All the backfill processes support different data sources and transforms; the data sources and transformation methods can vary for different backfill processes.

The backfill command can be run via the UI or using the CLI, as described below.

Backfill via the UI

To run backfill:

  1. In the JFrog platform, navigate to AI/ML > Feature Sets.

  2. Select an existing feature set, and click the three dots button in the top-right corner.

  3. From the drop down menu that displays, select Run backfill.

  4. Enter the details in the backfill window and run the backfill.

Note

You can select different cluster-template sizes for backfill executions. We recommend that for large backfills you select a cluster-template size larger than the size defined for the feature set to handle the increased processing load.

Backfill via a CLI Command

The CLI command to trigger the backfill process is different according to the type of backfill required, as follows:

Initial Backfill

See Creating a Feature set. (Feature Store Quickstart guide)

Interval Backfill

frogml features backfill --start-time <start_time> --stop-time <stop_time> [--cluster-template <cluster_template>] [--comment <comment>] --environment <environment> --feature-set <feature_set_name>

Reset Backfill

frogml features backfill --reset-backfill [--cluster-template <cluster_template>] [--comment <comment>] --environment <environment> --feature-set <feature_set_name>

Note

For reset backfills, you can either use --reset-backfill or --reset.

Command Options Summary:

  • --reset-backfill, --reset: Perform a complete reset of the feature set's data. This option results in the deletion of the current existing data.

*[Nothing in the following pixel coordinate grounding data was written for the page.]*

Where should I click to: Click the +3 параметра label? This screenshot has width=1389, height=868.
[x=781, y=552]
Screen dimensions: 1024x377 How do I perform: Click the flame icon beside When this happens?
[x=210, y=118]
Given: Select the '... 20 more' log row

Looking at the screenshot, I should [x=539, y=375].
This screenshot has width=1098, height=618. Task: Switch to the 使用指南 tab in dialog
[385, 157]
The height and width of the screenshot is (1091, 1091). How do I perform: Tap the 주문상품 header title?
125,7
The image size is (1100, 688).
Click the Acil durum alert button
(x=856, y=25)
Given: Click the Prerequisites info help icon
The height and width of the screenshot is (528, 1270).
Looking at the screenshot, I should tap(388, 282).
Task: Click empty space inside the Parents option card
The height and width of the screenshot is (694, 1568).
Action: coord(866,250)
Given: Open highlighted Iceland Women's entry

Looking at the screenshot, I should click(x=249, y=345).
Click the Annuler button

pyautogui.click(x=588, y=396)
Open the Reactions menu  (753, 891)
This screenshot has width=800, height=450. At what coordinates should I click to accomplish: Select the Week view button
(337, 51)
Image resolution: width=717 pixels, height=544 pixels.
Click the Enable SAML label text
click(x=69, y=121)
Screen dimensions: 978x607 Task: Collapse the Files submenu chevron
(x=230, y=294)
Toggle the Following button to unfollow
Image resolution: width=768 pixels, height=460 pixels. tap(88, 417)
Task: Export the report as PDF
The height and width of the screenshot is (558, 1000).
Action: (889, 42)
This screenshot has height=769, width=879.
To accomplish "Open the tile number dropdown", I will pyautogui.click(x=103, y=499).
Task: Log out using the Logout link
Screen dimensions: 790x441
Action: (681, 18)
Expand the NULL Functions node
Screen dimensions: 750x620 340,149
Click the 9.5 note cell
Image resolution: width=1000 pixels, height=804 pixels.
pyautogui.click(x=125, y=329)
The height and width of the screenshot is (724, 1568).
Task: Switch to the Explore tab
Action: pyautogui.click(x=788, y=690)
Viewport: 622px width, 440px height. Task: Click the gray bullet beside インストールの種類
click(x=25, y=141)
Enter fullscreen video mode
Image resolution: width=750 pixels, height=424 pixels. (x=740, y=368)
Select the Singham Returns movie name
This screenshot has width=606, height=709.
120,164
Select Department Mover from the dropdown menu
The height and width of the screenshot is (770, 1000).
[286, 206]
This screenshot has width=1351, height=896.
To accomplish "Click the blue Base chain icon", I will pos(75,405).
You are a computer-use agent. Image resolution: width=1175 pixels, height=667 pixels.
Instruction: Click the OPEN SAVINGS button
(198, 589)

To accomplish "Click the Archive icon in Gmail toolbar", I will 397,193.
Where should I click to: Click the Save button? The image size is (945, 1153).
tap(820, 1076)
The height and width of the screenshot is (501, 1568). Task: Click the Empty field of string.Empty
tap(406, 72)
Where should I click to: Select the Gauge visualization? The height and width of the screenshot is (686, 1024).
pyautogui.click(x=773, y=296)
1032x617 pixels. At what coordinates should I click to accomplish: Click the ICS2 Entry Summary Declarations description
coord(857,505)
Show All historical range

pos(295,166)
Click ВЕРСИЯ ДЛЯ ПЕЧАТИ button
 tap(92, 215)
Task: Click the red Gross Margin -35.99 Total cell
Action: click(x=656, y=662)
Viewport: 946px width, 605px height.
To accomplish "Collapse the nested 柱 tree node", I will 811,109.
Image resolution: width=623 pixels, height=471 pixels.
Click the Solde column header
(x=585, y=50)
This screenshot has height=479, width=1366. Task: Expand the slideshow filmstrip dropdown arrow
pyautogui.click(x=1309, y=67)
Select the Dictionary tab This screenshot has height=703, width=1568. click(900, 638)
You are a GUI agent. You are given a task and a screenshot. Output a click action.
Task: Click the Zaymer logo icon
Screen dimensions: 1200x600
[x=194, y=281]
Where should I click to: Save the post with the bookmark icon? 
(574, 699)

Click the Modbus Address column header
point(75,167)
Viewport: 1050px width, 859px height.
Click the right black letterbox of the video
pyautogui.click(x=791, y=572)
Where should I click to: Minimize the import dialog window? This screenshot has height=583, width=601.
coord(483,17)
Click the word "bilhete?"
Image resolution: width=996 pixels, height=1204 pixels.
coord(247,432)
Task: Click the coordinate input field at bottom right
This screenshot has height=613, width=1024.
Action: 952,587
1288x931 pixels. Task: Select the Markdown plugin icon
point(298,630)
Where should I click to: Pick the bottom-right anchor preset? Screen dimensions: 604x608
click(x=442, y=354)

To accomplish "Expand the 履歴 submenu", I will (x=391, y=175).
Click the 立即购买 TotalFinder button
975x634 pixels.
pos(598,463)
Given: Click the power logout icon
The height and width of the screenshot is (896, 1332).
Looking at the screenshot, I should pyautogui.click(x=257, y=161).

  • --start-time [%Y-%m-%d|%Y-%m-%dT%H:%M:%S|%Y-%m-%d %H:%M:%S]: The start time from which the feature set's data should be backfilled in UTC. Defaults to the feature set's configured backfill start time.

  • --stop-time [%Y-%m-%d|%Y-%m-%dT%H:%M:%S|%Y-%m-%d %H:%M:%S]: The stop time up until which the feature set's data should be backfilled in UTC. Defaults to the current timestamp. If the time provided is in the future, the stop time will be rounded down to the current time.

  • --cluster-template TEXT: Backfill resource configuration, expects a ClusterType size. Optional and defaults to the feature set's resource configuration.

  • --comment TEXT: Optional comment tag line for the backfill job.

  • --environment ENVIRONMENT: JFrog ML environment.

  • --feature-set TEXT or --name TEXT: The name of the feature set for which the backfill process is to be performed. This option is required.